Translocation refers to the translocation of sequences within or between chromosomes.

It is a key biomarker for the diagnosis of hematological malignancies, genetic diseases and infertility. To ensure the accuracy and reproducibility of clinical testing and research,Our translocation Standard References are meticulously designed to simulate common pathological breakpoints (e.g.,ABL1-BCR, FGFR2-BICC1) and provide reliable controls for fluorescence in situ hybridization (FISH), PCR, and next-generation sequencing (NGS) platforms.

Key Features

• High Specificity & Precision :Validated genomic sequences covering breakpoint regions with ±1% accuracy, ensuring minimal cross-reactivity.

• Multi-Platform Compatibility :Optimized for FISH probes, qPCR assays, and NGS workflows, enabling seamless integration into existing diagnostic pipelines.
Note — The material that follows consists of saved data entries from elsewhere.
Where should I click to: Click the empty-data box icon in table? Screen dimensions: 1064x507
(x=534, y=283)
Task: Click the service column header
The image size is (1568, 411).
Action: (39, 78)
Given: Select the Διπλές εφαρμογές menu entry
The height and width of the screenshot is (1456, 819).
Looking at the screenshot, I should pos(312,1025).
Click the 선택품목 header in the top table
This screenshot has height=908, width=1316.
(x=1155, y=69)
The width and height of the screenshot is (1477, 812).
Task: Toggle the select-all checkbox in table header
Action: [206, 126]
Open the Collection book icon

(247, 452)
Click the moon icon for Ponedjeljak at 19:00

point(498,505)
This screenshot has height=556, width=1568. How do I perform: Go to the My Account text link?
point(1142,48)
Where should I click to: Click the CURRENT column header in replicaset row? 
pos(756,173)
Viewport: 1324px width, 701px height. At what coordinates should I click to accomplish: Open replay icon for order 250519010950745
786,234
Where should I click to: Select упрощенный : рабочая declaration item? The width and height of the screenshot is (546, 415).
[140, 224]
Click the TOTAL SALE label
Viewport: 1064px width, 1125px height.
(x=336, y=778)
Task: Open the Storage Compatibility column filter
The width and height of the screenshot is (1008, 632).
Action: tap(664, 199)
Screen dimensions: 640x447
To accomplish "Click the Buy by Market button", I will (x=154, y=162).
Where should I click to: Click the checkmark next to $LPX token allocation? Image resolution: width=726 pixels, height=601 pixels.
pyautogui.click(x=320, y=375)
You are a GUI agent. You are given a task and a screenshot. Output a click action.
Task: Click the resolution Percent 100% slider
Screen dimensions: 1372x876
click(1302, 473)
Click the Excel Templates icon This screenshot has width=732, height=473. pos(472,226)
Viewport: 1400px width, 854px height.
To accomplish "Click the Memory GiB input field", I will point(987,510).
• Comprehensive QC Metrics :Batch-to-batch consistency verified by dual Sanger sequencing and digital droplet PCR (ddPCR).

Applications

• Clinical Oncology: Test the sensitivity, specificity and stability of fusion gene detection to assist in the development of clinical test kits.

• Research: Study chromosomal instability mechanisms or validate novel translocation detection assays.